▶ The data:

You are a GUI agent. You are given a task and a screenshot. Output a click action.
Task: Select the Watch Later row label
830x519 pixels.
...
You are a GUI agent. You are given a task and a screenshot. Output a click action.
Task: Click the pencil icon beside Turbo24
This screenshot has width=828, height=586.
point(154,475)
---
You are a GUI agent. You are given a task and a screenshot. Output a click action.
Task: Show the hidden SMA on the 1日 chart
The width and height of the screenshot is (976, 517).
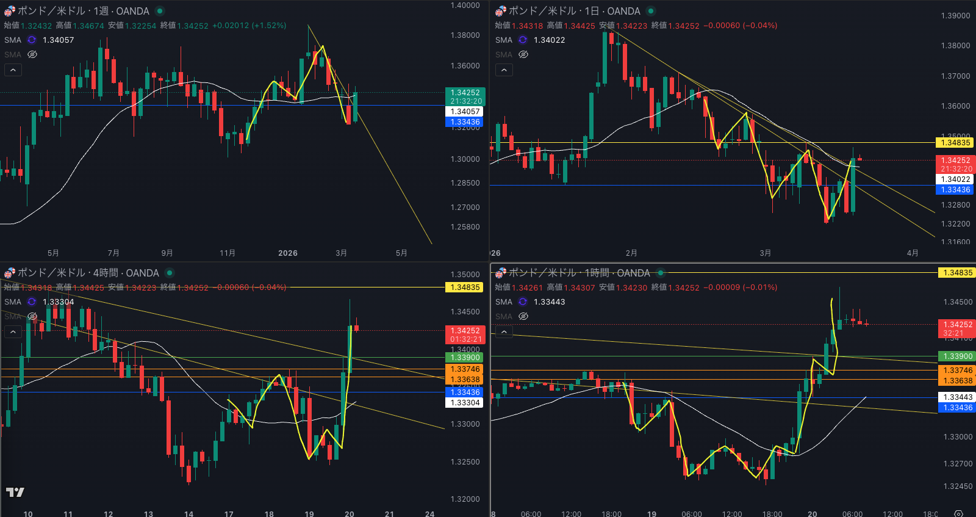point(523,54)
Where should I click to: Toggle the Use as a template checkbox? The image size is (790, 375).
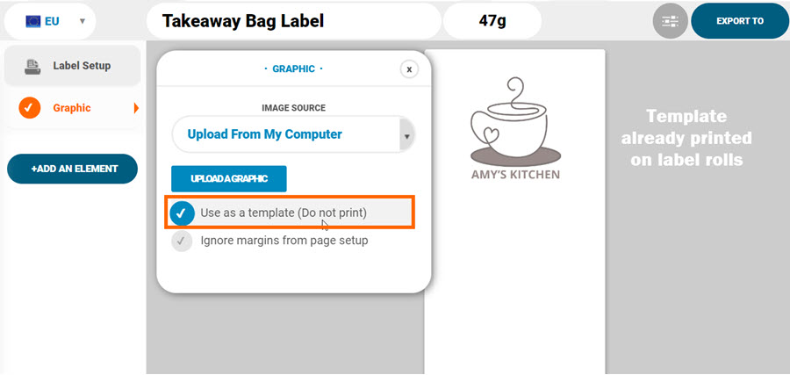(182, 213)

▶ Work to be completed:
Starting at the line that has "Task: Select the Watch Later row label" and ending at the line that has "830x519 pixels.", please write out the lines above exactly, leaving out all others.

▶ Your response:
Task: Select the Watch Later row label
830x519 pixels.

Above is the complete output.